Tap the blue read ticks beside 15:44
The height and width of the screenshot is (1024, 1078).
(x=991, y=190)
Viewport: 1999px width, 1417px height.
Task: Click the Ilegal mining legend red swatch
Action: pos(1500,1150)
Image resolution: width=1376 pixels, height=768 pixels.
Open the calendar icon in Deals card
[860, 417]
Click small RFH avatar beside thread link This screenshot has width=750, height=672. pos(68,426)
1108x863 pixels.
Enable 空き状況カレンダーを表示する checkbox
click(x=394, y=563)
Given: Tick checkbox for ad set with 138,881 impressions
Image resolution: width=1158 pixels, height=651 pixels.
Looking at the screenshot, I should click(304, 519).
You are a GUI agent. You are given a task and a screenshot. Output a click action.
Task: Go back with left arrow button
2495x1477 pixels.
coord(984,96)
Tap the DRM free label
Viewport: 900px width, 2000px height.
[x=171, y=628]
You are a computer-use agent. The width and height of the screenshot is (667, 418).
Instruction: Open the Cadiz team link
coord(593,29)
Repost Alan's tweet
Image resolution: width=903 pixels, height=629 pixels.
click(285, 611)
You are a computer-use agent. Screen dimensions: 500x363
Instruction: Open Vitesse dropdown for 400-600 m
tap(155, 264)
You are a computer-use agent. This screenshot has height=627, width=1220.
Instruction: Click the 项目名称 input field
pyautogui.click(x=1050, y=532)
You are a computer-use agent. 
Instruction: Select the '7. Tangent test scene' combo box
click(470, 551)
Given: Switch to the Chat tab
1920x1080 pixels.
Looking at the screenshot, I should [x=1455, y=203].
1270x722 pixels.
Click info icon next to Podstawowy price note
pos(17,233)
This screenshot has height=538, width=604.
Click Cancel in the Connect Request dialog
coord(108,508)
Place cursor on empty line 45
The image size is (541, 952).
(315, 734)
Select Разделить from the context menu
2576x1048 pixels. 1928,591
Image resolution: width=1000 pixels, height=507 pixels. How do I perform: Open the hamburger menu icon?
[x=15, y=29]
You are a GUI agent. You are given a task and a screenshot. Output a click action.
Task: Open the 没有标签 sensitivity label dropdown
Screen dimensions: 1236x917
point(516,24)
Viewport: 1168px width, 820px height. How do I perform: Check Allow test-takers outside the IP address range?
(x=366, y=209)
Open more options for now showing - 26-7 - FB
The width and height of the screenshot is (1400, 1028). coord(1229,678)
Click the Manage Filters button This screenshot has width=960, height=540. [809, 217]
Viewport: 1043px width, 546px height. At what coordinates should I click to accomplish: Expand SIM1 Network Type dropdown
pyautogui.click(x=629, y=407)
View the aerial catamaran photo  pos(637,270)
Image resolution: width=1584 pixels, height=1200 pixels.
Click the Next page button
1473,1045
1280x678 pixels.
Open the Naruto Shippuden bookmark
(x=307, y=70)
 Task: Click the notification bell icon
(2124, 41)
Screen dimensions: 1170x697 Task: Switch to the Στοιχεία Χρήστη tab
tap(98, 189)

####

■ DESCRIPTION OF THE TASK: Quote word for word every line above, starting at the line that contains "Open more options for now showing - 26-7 - FB" and continuing through the end of the entries.

■ SOLUTION TO THIS EXERCISE:
Open more options for now showing - 26-7 - FB
The width and height of the screenshot is (1400, 1028). coord(1229,678)
Click the Manage Filters button This screenshot has width=960, height=540. [809, 217]
Viewport: 1043px width, 546px height. At what coordinates should I click to accomplish: Expand SIM1 Network Type dropdown
pyautogui.click(x=629, y=407)
View the aerial catamaran photo  pos(637,270)
Image resolution: width=1584 pixels, height=1200 pixels.
Click the Next page button
1473,1045
1280x678 pixels.
Open the Naruto Shippuden bookmark
(x=307, y=70)
 Task: Click the notification bell icon
(2124, 41)
Screen dimensions: 1170x697 Task: Switch to the Στοιχεία Χρήστη tab
tap(98, 189)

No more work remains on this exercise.